Many used the opportunity to address other perceived issues that ranged from the failure of democracy down to specifics of the project plan and contracts.
At the Dec. 7 meeting, Turner Construction’s senior project manager for the Miller-Driscoll renovation, Michael Douyard, went through each of the nine contracts and explained why the winning bids were awarded and why the work scopes for each contract were important to the overall project.
These were for millwork, doors, frames and hardware, acoustic ceilings, ceramic tile, vinyl composition tile, carpet and resinous flooring, wood flooring, painting and wall coverings, kitchen equipment, and landscaping.
While the above nine contracts were sidelined until Dec. 7 as less critical than the 13 first approved, Douyard explained that most of them were nevertheless urgent due to the “need to get the submittal process initiated to coordinate with other trades.”
Agent vs. manager at risk
For that reason, Vanderslice asked Wilton’s director of facilities and energy management, Chris Burney, to attend the Dec. 7 Board of Selectmen meeting and prompted him to further explain the difference between a construction manager agent — like Turner — and a construction manager at risk.
“The traditional method of construction management, which is what we’re using, is we hire the construction manager who is our agent for the entire project. They have our best interest in heart; they only represent us,” Burney said.
“They are on a fixed fee, so if the project value goes up, and they somehow caused it to increase, they don’t get any more money. So they have no vested interest in creating work; their vested interest is in making this the best project possible so that they get rehired.
“A construction manager at risk, [however], the construction manager will assume the risk of building the project. So at that point, his allegiance changes from the client, the town, to himself … his interest is in saving himself money and making a profit.”
If Wilton had hired a construction manager at risk for the Miller- Driscoll School project, the town would have never seen the $5 million in savings it’s beginning to see now thanks to a favorable bidding process. Those funds would have been kept by the manager, as the manager would hold all the vendor contracts.
Vanderslice explained that, in response to the the public’s worries, she has asked Burney to increase his involvement with the Miller- Driscoll School project.
“Taxpayers and parents wanted to have somebody who’s on the payroll [involved]. … Chris is going to take a more active role in overseeing the project,” she said.
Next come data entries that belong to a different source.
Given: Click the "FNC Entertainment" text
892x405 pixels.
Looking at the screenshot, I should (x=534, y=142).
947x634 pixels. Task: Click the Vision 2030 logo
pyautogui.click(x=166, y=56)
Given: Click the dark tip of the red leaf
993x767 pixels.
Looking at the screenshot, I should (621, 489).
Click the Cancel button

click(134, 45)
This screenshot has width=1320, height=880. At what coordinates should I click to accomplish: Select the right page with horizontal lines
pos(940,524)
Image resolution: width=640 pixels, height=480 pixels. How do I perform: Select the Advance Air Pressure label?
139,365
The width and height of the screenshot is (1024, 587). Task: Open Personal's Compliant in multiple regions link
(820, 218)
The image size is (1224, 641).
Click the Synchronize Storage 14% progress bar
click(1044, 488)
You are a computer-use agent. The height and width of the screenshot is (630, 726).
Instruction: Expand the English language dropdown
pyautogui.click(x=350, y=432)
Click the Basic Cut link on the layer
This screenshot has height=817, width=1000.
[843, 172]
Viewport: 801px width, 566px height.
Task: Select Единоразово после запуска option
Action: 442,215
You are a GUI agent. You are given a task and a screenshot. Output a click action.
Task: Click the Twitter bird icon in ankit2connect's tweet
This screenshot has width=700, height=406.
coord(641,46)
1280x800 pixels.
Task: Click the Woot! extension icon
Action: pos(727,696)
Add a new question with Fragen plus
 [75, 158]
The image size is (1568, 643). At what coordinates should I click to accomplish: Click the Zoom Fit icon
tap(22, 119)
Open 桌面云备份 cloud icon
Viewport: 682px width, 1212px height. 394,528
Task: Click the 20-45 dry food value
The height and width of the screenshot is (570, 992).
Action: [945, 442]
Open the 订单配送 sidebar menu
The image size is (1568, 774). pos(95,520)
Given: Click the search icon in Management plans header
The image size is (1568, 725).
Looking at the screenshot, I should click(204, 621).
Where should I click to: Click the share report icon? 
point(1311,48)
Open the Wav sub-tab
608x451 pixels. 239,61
Several members of the public made comment at the Dec. 7 meeting, one of whom was Alex Ruskewich.
“There is definite evidence that the enrollments are dropping dramatically, not only for Miller-Driscoll but also for the entire school system,” Ruskewich said, citing an Oct. 19 report.
“The state of Connecticut is projecting, not just for Wilton, but for all of our DRG [district reference group] group — which is us, New Canaan, Darien — they’re projecting a decrease of 35% for all of these towns up until 2025. WIth all the contracts that have been signed, what’s gonna happen?”
“My question to the Board of Selectmen is, how are you going to justify the tax increases now, to pay for something that may or may not happen — most likely won’t — in 25 years?” he asked, referring to the renovated school being fully occupied in the future.
To his comment, Vanderslice replied that she’ll be asking the town’s education officials to attend a Board of Selectmen’s meeting, to professionally discuss enrollment projections, “maybe even for the next meeting.”